B. Sc. (Hons) (Physics), Presidency College; B. Tech.(Computer Science and Engineering), Calcutta University; M.Tech. (Computer and Information Technology),IIT-Kharagpur; Ph.D.(Computer Science), ISI, Kolkata
Appointed lecturer at ISI, Kolkata
Wins the Swarnajayanti Fellowship
Wins the Alexander von Humboldt Fellowship for Experienced Researchers, Germany
Wins the Shanti Swarup Bhatnagar Prize
Wins the JC Bose National Science Award
Appointed Director of ISI Kolkata for a five-year tenure
Wins the Infosys Prize in Engineering & Computer Science
Appointed Member of Prime Ministers Science Technology and Innovation Advisory Council (PM-STIAC)
Elected Fellow of The World Academy of Sciences (TWAS)

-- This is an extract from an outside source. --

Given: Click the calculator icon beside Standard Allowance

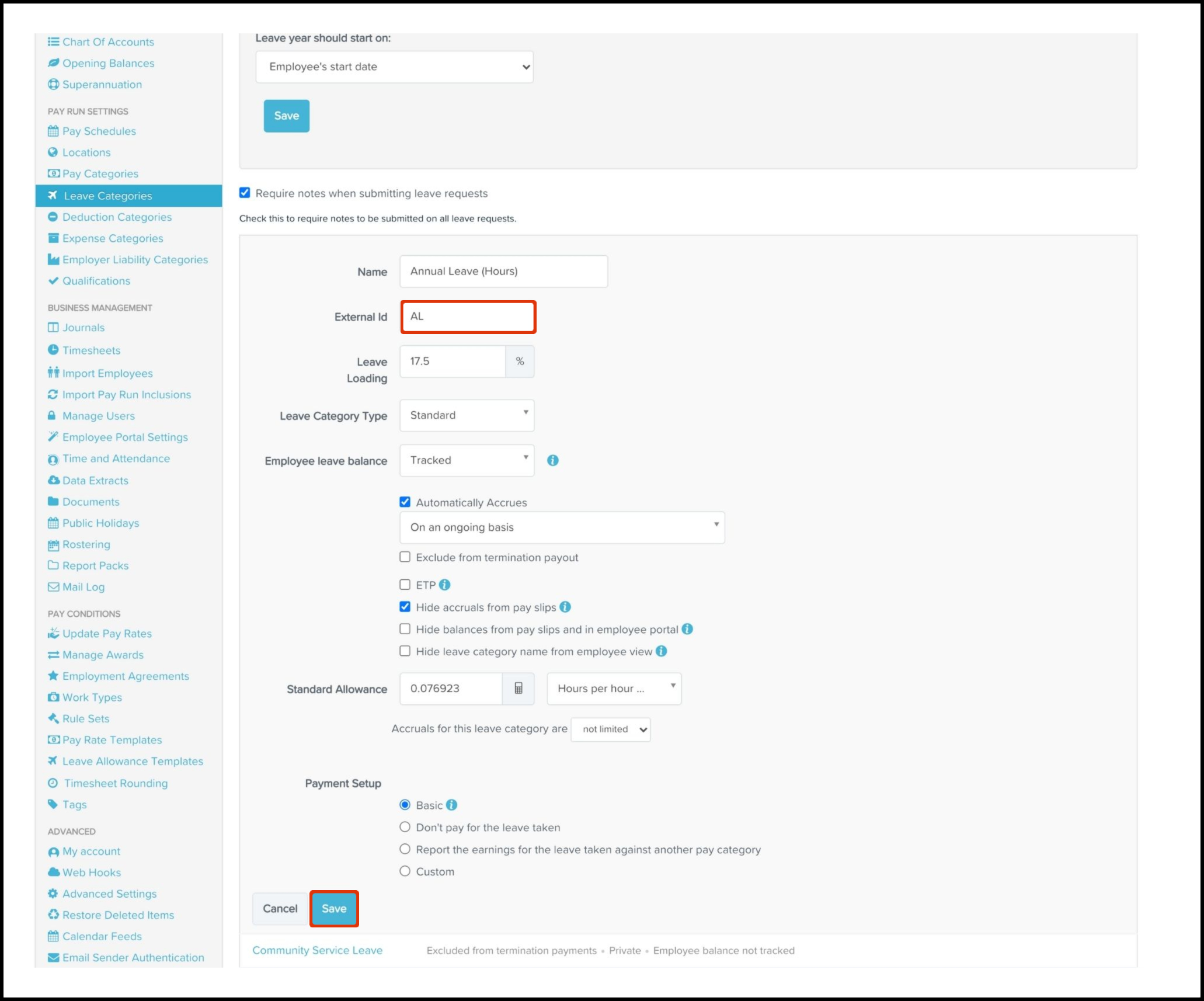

The Infosys Prize in Engineering and Computer Science is awarded to Prof. Sanghamitra Bandyopadhyay for design of new computer algorithms that enable us to search for patterns and knowledge in vast amounts of data generated, for example, by scientific instruments such as genomic sequencers. She has devised methods to discover structure in data sets and identify clusters, and developed search techniques that use multiple optimization criteria with provable bounds on the quality and the speed with which these results are found.
Bandyopadhyay has applied these skills in biological data analyses where she has made multiple discoveries related to genomic expressions in cancer, HIV and Alzheimer’s disease. Her research is an excellent example of new scientific discoveries such as a genetic marker for breast cancer that have been made possible by the advances in computational methods.
“Prof. Sanghamitra Bandyopadhyay sets an inspiring example of high-quality original research in computer science done entirely in India that has had a worldwide impact on science and society.”